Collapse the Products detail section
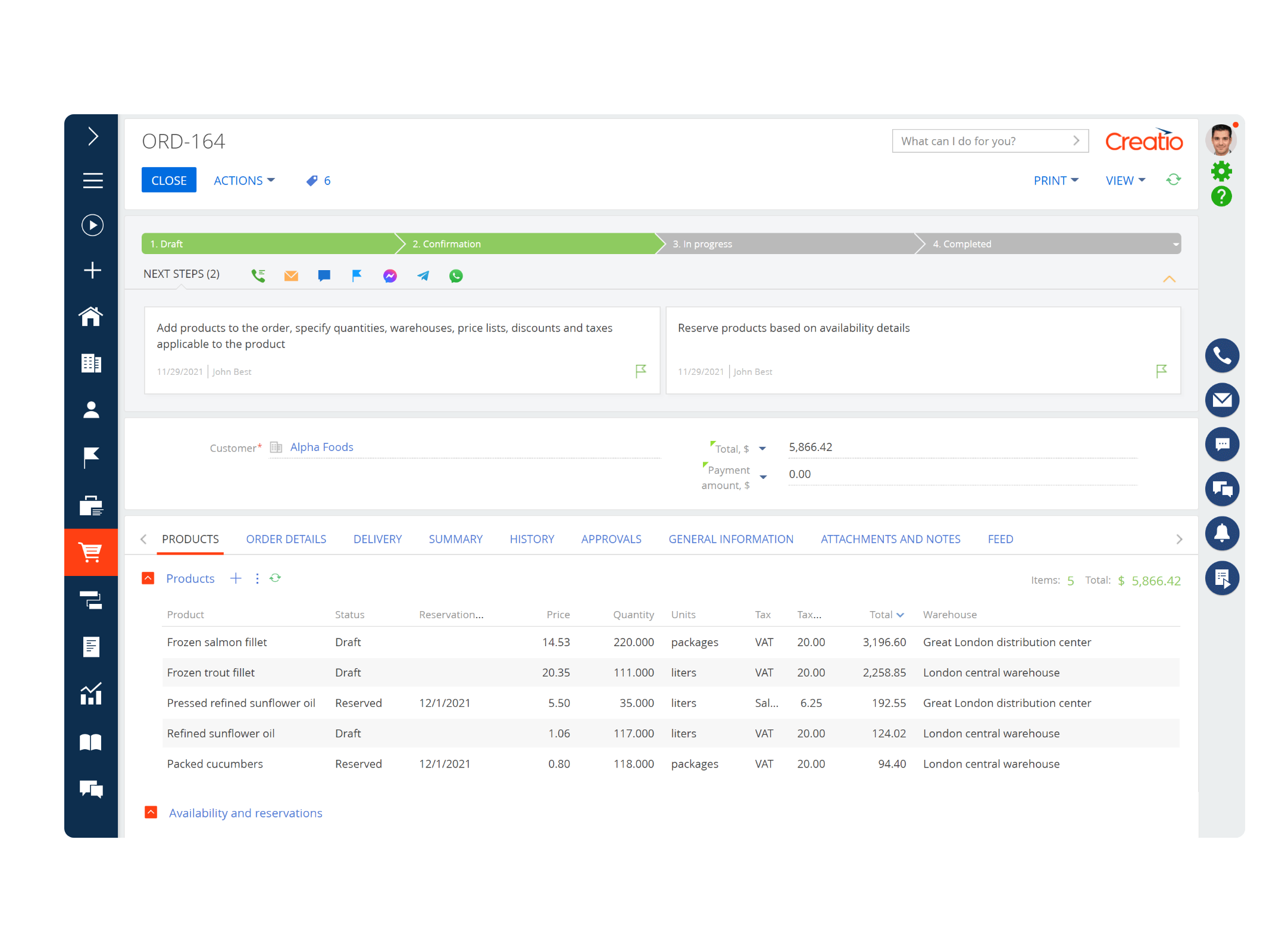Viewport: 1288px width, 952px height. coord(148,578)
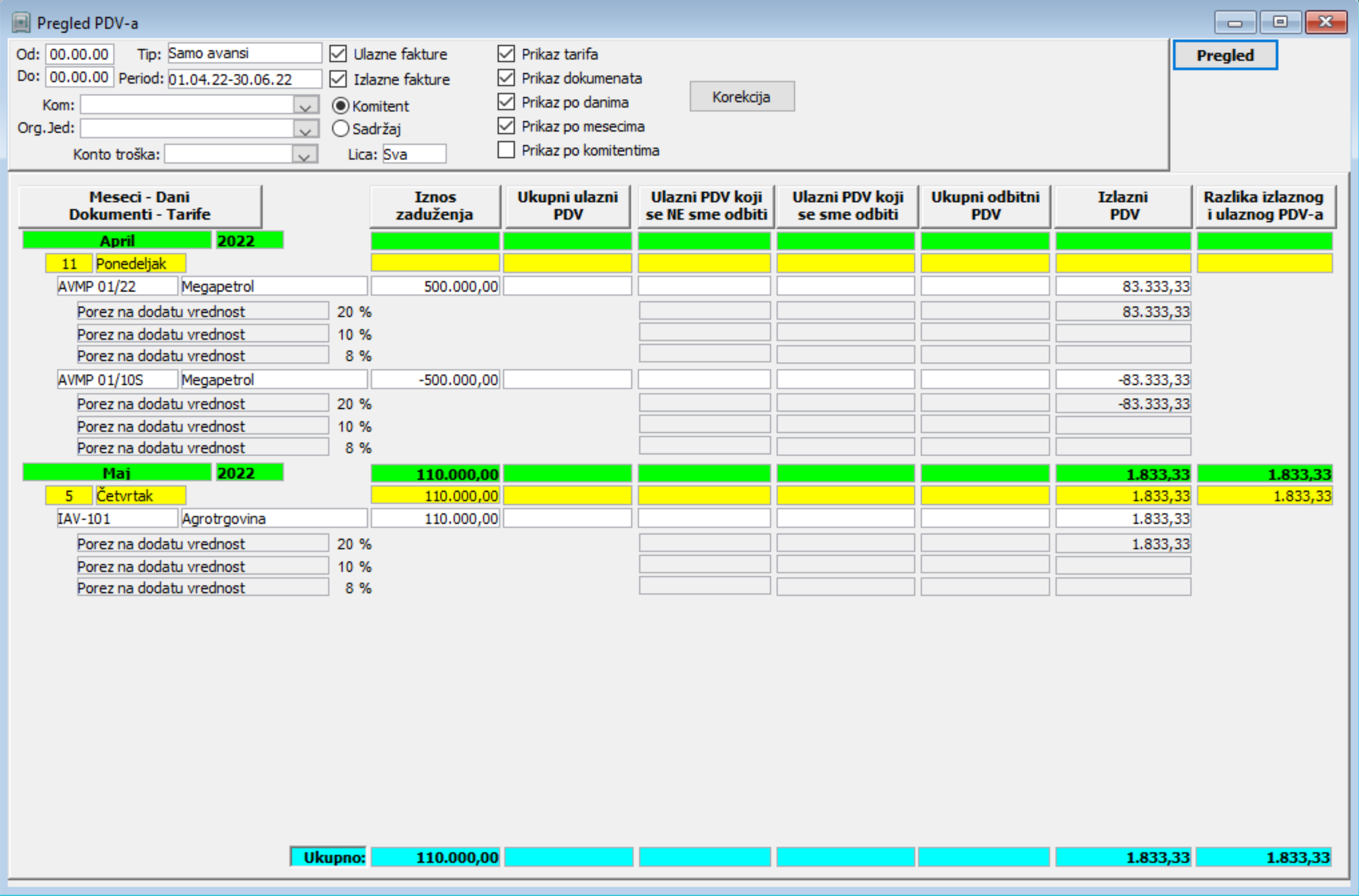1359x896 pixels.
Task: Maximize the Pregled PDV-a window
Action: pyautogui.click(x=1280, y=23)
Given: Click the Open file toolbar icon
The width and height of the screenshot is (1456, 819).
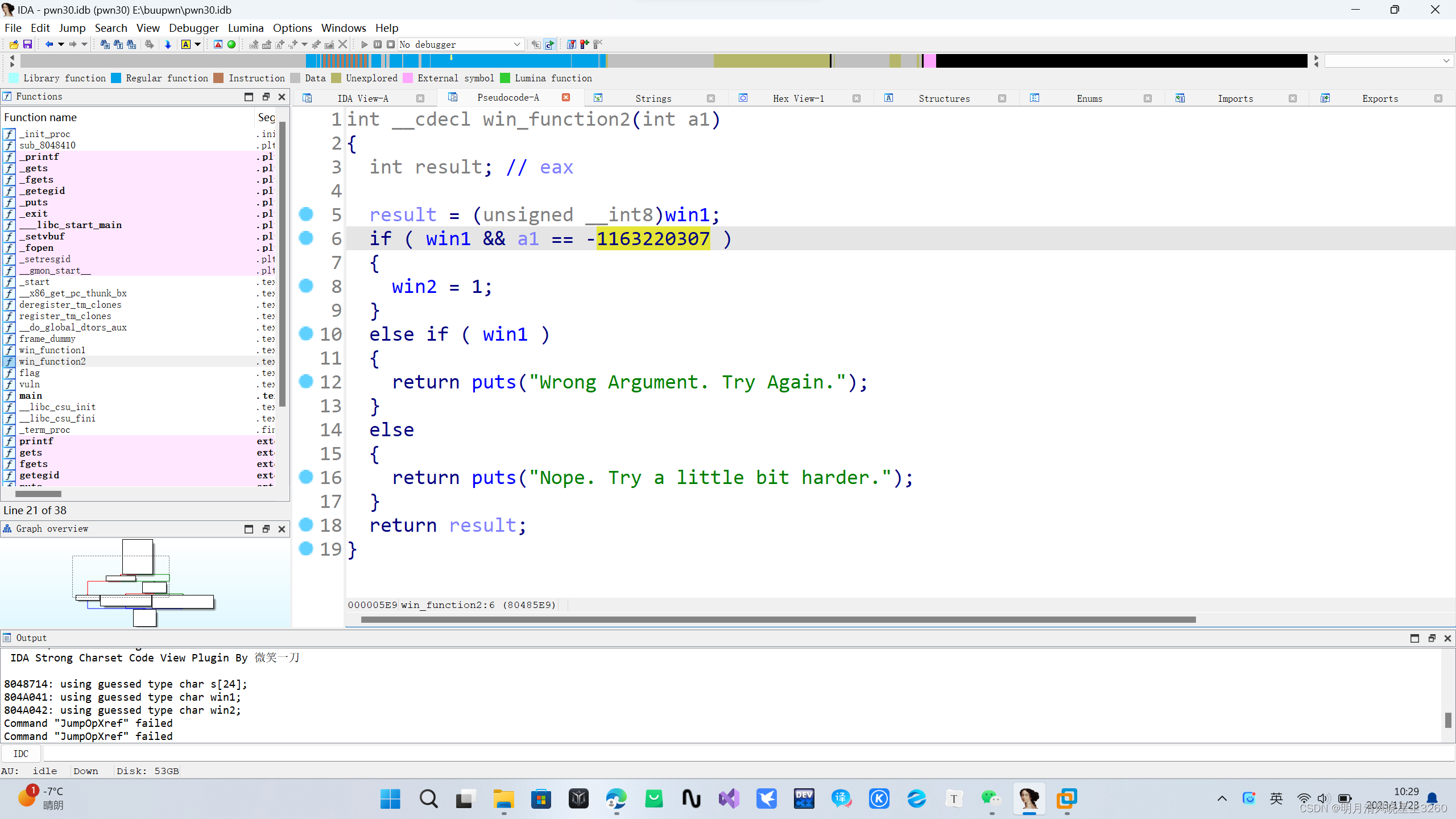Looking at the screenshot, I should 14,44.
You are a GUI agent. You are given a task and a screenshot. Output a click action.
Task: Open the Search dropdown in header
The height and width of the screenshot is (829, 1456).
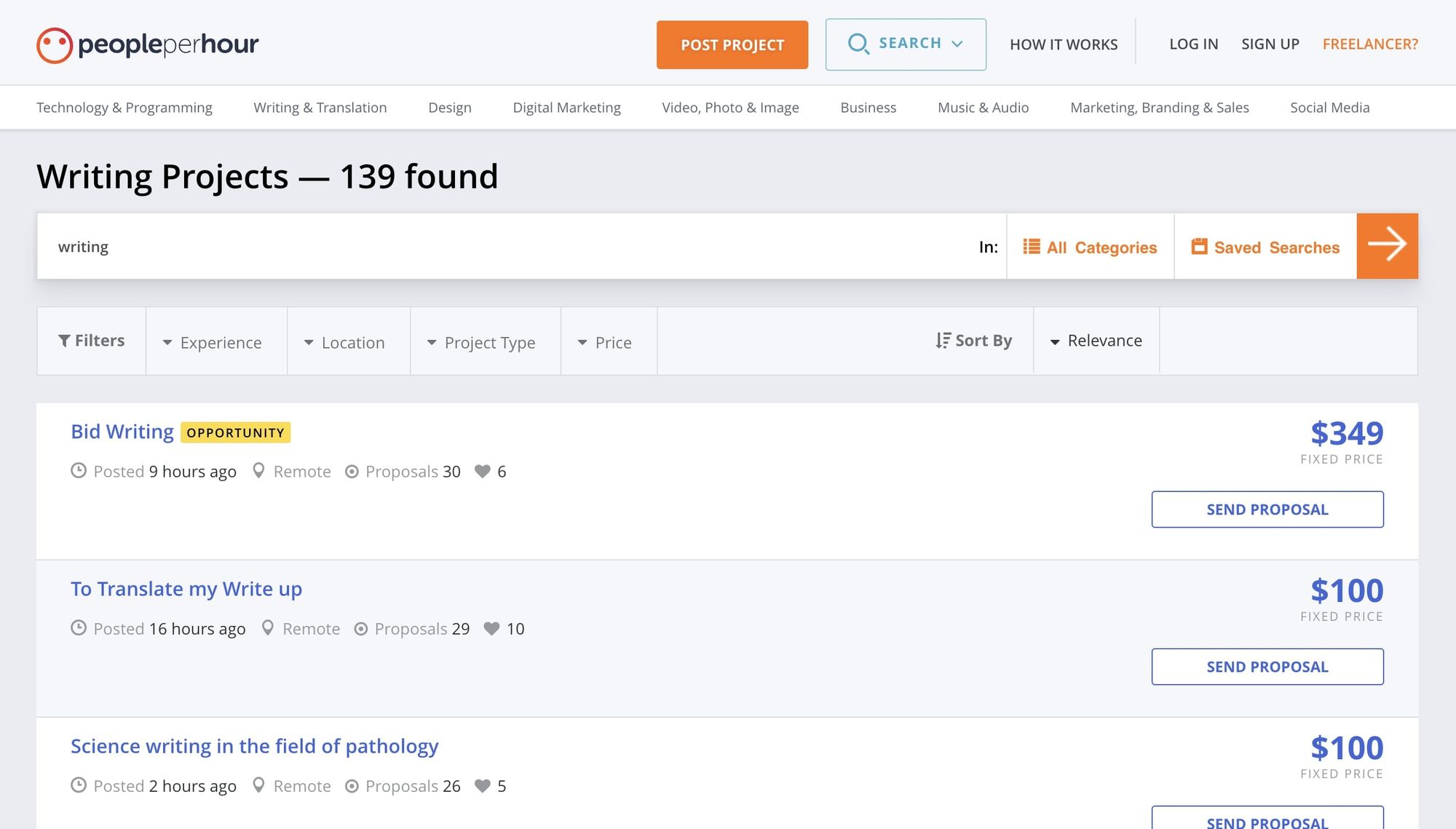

* * * *

▶ **PROBLEM DESCRIPTION**:
Now reproduce all of the entries precisely, with no pictures in the copy.

▶ **EXERCISE ANSWER**:
Collapse the Products detail section
Viewport: 1288px width, 952px height. coord(148,578)
1359x896 pixels.
Task: Maximize the Pregled PDV-a window
Action: pyautogui.click(x=1280, y=23)
Given: Click the Open file toolbar icon
The width and height of the screenshot is (1456, 819).
Looking at the screenshot, I should 14,44.
You are a GUI agent. You are given a task and a screenshot. Output a click action.
Task: Open the Search dropdown in header
The height and width of the screenshot is (829, 1456).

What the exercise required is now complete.